*What is asked*
Copy each of the following items word for word, line by line.

++++ Supplied material

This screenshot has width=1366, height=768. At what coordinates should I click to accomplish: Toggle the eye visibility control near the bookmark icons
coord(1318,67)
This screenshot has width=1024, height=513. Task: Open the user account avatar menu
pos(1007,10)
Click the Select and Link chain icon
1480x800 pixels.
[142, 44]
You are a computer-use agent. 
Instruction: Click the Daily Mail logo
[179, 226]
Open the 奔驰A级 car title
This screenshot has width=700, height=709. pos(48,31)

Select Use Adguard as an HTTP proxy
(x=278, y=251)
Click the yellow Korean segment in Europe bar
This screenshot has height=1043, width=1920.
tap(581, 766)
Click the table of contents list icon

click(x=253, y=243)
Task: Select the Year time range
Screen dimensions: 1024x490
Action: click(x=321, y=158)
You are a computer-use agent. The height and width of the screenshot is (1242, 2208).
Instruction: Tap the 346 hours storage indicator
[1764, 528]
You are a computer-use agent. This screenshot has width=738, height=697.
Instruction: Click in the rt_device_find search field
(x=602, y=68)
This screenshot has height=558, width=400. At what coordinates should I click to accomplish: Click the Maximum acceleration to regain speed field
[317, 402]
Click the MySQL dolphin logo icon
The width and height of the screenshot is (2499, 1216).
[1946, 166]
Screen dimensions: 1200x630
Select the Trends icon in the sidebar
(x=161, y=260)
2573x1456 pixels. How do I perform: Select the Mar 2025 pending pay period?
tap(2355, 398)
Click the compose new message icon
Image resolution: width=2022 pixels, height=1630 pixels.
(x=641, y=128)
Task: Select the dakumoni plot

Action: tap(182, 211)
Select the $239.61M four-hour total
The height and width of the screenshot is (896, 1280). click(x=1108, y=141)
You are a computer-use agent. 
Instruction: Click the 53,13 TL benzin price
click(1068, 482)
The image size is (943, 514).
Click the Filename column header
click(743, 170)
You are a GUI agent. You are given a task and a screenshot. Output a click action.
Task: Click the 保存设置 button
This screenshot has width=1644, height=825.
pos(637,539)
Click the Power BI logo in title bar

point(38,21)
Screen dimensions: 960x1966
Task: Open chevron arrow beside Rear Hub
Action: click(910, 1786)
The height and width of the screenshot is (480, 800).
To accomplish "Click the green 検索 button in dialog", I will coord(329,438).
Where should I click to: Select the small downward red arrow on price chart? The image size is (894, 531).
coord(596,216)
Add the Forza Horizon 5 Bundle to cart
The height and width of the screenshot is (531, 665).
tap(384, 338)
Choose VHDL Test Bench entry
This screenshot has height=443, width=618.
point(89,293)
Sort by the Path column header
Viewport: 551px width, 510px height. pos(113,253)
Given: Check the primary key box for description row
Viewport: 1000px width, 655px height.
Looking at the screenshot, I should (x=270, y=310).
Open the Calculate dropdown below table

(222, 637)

++++++++

*Response to the exercise*
This screenshot has width=1366, height=768. At what coordinates should I click to accomplish: Toggle the eye visibility control near the bookmark icons
coord(1318,67)
This screenshot has width=1024, height=513. Task: Open the user account avatar menu
pos(1007,10)
Click the Select and Link chain icon
1480x800 pixels.
[142, 44]
You are a computer-use agent. 
Instruction: Click the Daily Mail logo
[179, 226]
Open the 奔驰A级 car title
This screenshot has width=700, height=709. pos(48,31)

Select Use Adguard as an HTTP proxy
(x=278, y=251)
Click the yellow Korean segment in Europe bar
This screenshot has height=1043, width=1920.
tap(581, 766)
Click the table of contents list icon

click(x=253, y=243)
Task: Select the Year time range
Screen dimensions: 1024x490
Action: click(x=321, y=158)
You are a computer-use agent. The height and width of the screenshot is (1242, 2208).
Instruction: Tap the 346 hours storage indicator
[1764, 528]
You are a computer-use agent. This screenshot has width=738, height=697.
Instruction: Click in the rt_device_find search field
(x=602, y=68)
This screenshot has height=558, width=400. At what coordinates should I click to accomplish: Click the Maximum acceleration to regain speed field
[317, 402]
Click the MySQL dolphin logo icon
The width and height of the screenshot is (2499, 1216).
[1946, 166]
Screen dimensions: 1200x630
Select the Trends icon in the sidebar
(x=161, y=260)
2573x1456 pixels. How do I perform: Select the Mar 2025 pending pay period?
tap(2355, 398)
Click the compose new message icon
Image resolution: width=2022 pixels, height=1630 pixels.
(x=641, y=128)
Task: Select the dakumoni plot

Action: tap(182, 211)
Select the $239.61M four-hour total
The height and width of the screenshot is (896, 1280). click(x=1108, y=141)
You are a computer-use agent. 
Instruction: Click the 53,13 TL benzin price
click(1068, 482)
The image size is (943, 514).
Click the Filename column header
click(743, 170)
You are a GUI agent. You are given a task and a screenshot. Output a click action.
Task: Click the 保存设置 button
This screenshot has width=1644, height=825.
pos(637,539)
Click the Power BI logo in title bar

point(38,21)
Screen dimensions: 960x1966
Task: Open chevron arrow beside Rear Hub
Action: click(910, 1786)
The height and width of the screenshot is (480, 800).
To accomplish "Click the green 検索 button in dialog", I will coord(329,438).
Where should I click to: Select the small downward red arrow on price chart? The image size is (894, 531).
coord(596,216)
Add the Forza Horizon 5 Bundle to cart
The height and width of the screenshot is (531, 665).
tap(384, 338)
Choose VHDL Test Bench entry
This screenshot has height=443, width=618.
point(89,293)
Sort by the Path column header
Viewport: 551px width, 510px height. pos(113,253)
Given: Check the primary key box for description row
Viewport: 1000px width, 655px height.
Looking at the screenshot, I should (x=270, y=310).
Open the Calculate dropdown below table

(222, 637)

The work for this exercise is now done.